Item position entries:
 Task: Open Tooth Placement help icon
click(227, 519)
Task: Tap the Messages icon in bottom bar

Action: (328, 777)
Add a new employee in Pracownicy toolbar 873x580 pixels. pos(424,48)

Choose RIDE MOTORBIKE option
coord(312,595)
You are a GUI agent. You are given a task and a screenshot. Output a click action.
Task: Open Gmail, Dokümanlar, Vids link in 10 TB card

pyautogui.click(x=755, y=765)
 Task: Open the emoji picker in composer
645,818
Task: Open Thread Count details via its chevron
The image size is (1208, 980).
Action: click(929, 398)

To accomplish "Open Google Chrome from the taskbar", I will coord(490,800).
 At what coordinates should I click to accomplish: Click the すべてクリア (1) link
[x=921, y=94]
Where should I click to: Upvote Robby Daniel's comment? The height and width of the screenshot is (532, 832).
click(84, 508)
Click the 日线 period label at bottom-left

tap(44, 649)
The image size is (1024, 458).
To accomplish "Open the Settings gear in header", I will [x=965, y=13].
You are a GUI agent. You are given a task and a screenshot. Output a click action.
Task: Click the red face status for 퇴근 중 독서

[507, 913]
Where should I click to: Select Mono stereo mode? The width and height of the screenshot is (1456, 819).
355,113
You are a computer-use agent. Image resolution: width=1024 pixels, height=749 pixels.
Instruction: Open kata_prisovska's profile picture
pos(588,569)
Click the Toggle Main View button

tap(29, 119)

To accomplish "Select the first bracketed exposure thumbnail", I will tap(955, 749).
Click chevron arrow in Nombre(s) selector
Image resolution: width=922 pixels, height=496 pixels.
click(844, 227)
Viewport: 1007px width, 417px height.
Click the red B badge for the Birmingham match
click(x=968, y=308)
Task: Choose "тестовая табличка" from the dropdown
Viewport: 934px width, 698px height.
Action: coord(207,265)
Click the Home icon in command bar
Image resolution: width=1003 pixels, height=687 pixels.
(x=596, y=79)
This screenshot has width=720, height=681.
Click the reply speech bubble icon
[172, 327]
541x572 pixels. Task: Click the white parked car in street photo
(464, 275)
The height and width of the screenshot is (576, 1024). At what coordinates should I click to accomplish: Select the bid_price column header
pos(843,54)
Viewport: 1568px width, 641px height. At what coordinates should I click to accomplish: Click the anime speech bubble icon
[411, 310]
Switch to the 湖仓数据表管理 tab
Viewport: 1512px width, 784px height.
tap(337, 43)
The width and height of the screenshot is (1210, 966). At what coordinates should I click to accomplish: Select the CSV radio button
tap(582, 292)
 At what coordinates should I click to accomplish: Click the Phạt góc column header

• **Task objective**:
Show every line of the entries above that contains the word "what", copying each one in full.

• **Response below**:
 At what coordinates should I click to accomplish: Click the すべてクリア (1) link
The height and width of the screenshot is (576, 1024). At what coordinates should I click to accomplish: Select the bid_price column header
Viewport: 1568px width, 641px height. At what coordinates should I click to accomplish: Click the anime speech bubble icon
The width and height of the screenshot is (1210, 966). At what coordinates should I click to accomplish: Select the CSV radio button
 At what coordinates should I click to accomplish: Click the Phạt góc column header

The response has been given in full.